#### Set problem:
Copy the data word for word, from the line containing "Where should I click to: Select" through the end of the data, and omit the pictures.

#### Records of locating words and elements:
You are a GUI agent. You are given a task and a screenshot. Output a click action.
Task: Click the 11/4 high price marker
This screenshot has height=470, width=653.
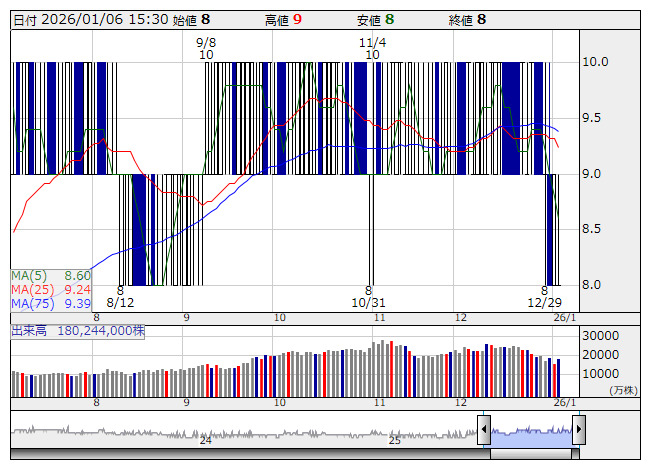[372, 43]
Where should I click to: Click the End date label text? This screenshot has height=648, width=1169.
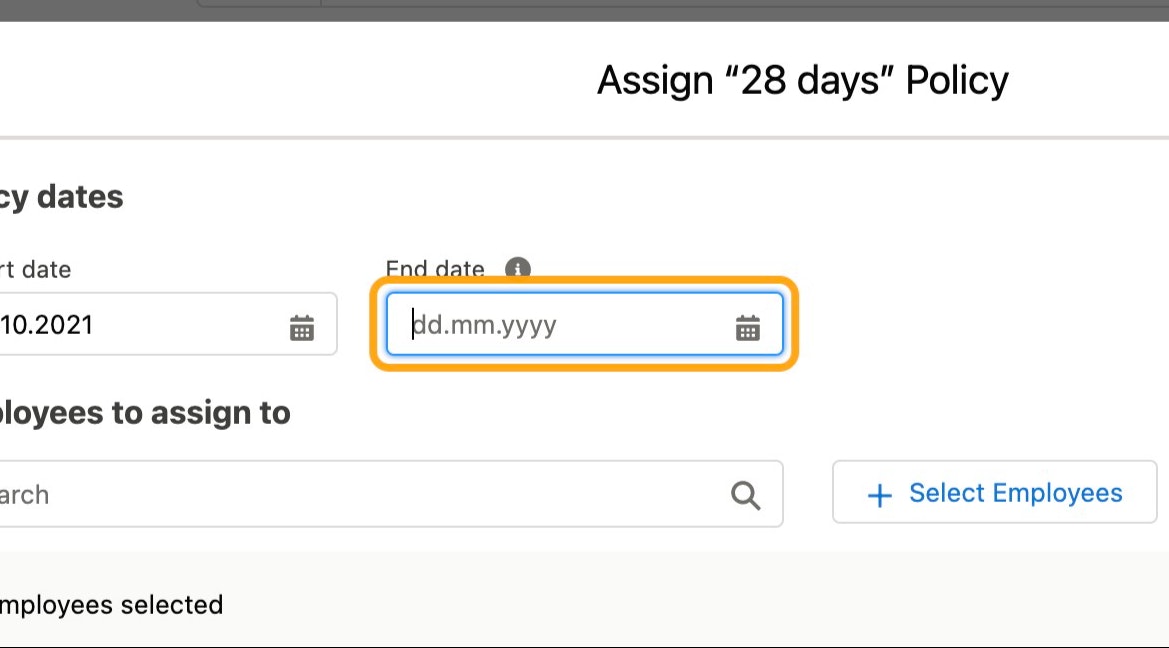435,268
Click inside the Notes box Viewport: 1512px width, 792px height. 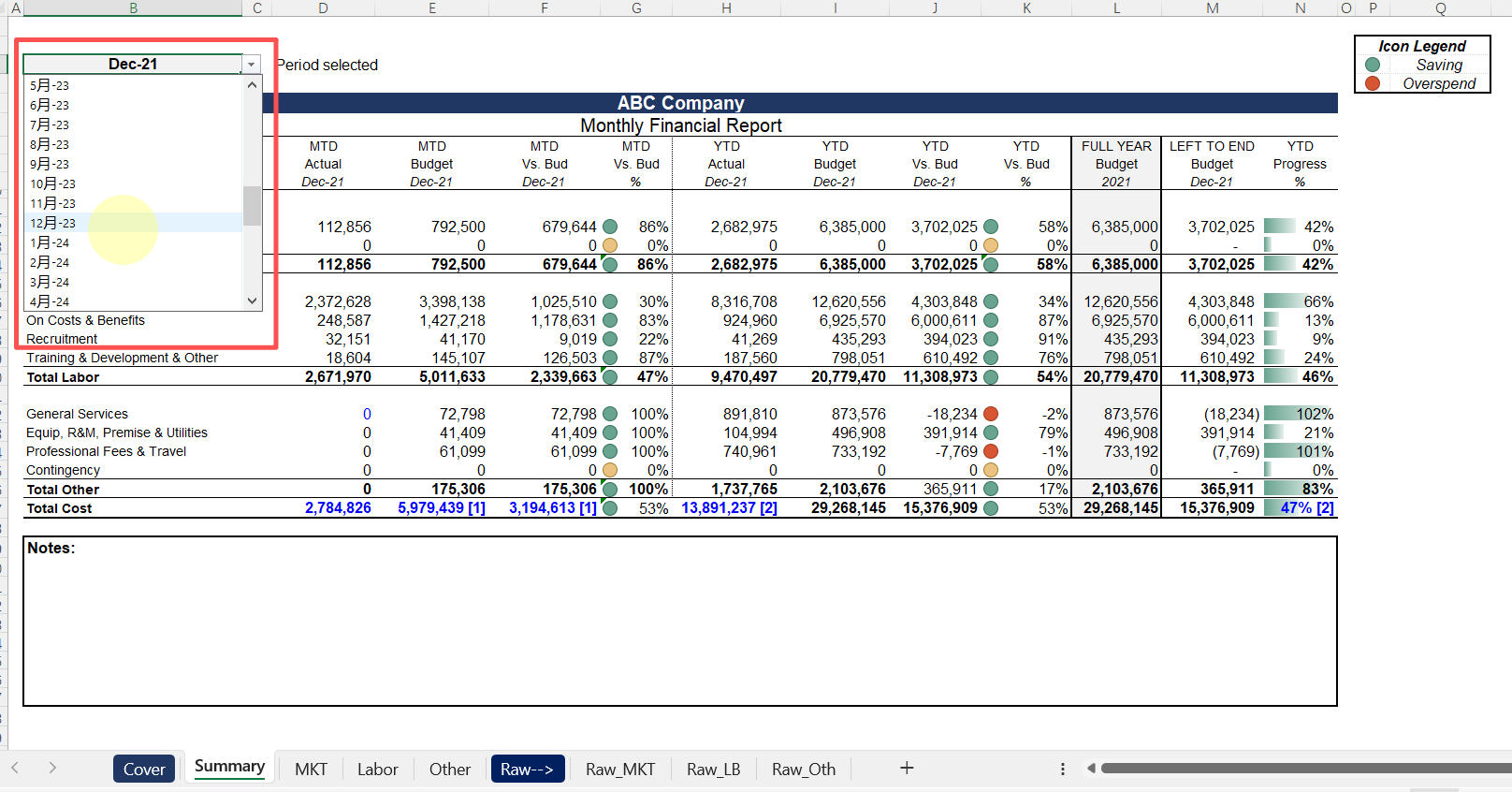679,627
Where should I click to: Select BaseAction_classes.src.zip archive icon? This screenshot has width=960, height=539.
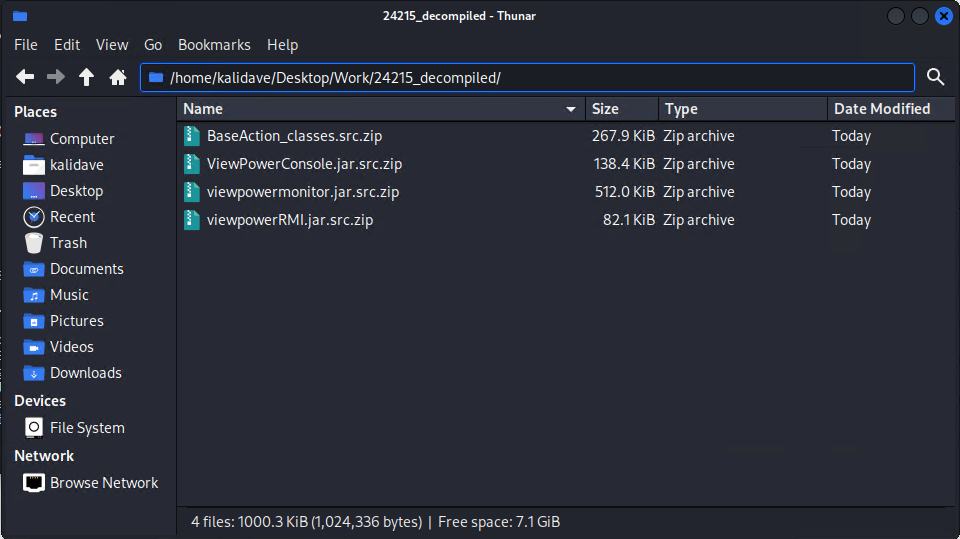pyautogui.click(x=192, y=136)
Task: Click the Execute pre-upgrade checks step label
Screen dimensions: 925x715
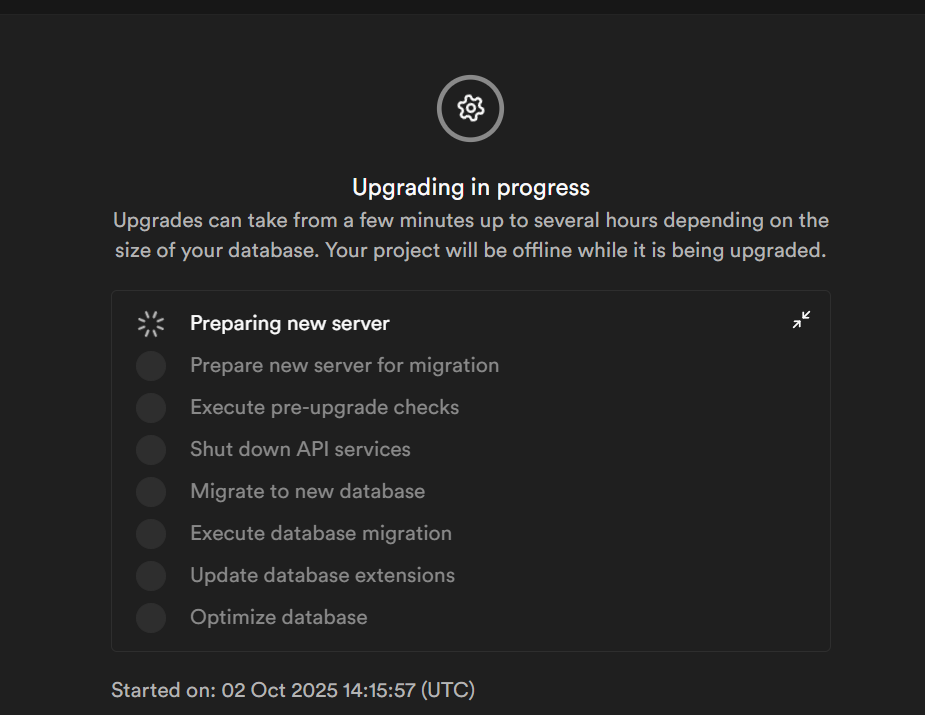Action: 324,408
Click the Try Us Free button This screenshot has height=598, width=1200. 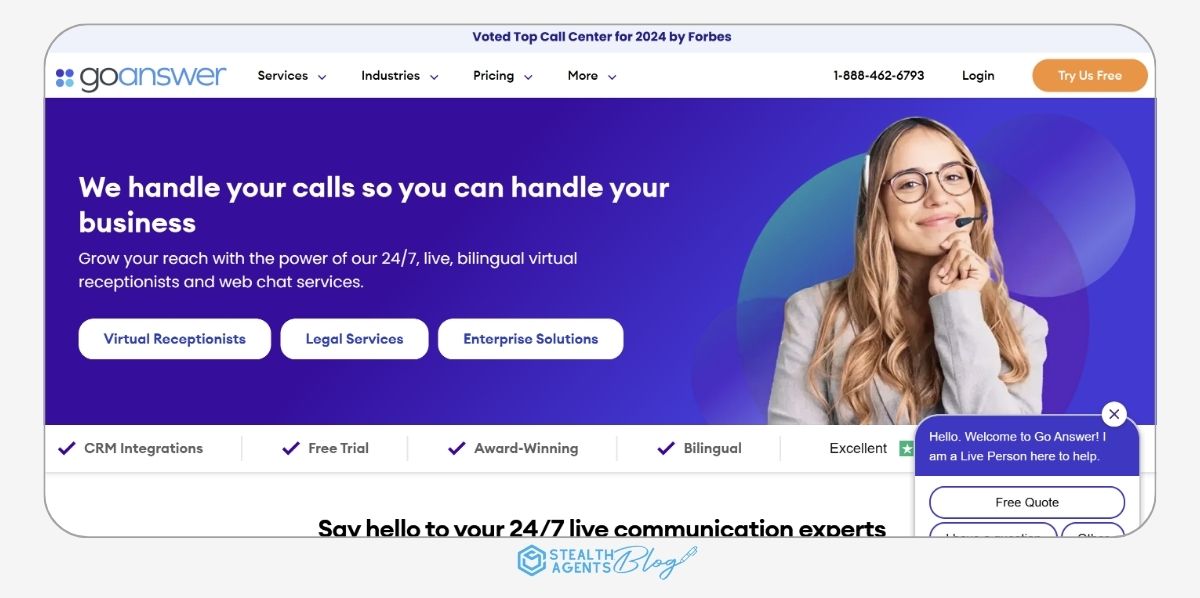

#### Answer for this exercise:
Where should I click to: Select BaseAction_classes.src.zip archive icon? This screenshot has width=960, height=539.
pyautogui.click(x=192, y=136)
Task: Click the Execute pre-upgrade checks step label
Screen dimensions: 925x715
Action: 324,408
Click the Try Us Free button This screenshot has height=598, width=1200. 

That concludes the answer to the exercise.